* _Dataset_
= = = =
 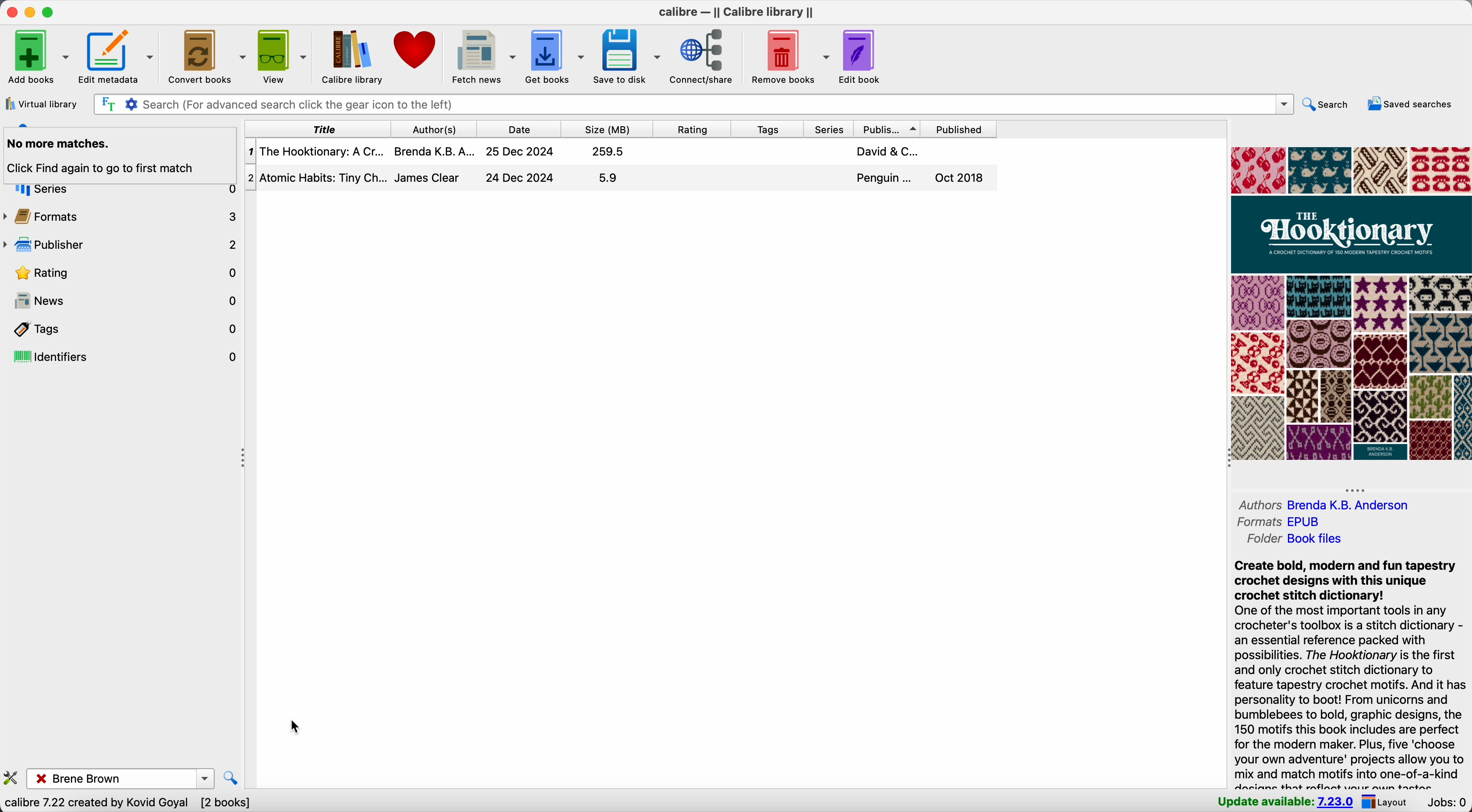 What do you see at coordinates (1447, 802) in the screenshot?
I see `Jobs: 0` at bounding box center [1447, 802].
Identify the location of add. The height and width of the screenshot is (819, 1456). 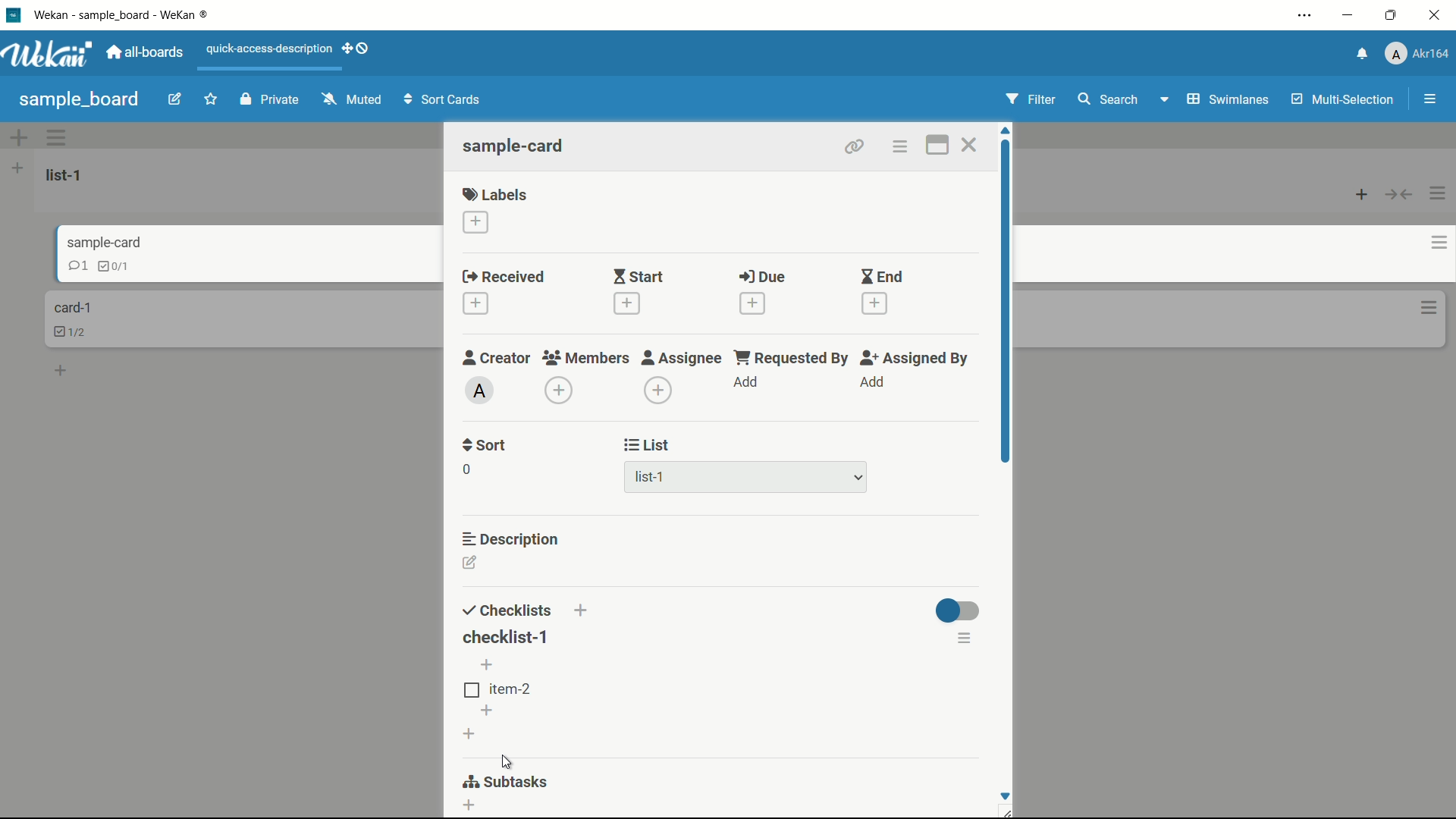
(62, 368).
= = = =
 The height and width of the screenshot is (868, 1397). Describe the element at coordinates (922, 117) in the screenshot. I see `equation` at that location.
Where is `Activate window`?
= = = =
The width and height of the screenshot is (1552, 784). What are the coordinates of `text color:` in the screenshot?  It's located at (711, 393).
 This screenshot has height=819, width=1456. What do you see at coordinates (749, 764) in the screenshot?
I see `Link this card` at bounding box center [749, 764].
= = = =
Copy verbatim the lines of the material from the line containing "The width and" up to and including the line containing "center [749, 764].".

* _Exercise answer_
The width and height of the screenshot is (1552, 784). What are the coordinates of `text color:` in the screenshot?  It's located at (711, 393).
 This screenshot has height=819, width=1456. What do you see at coordinates (749, 764) in the screenshot?
I see `Link this card` at bounding box center [749, 764].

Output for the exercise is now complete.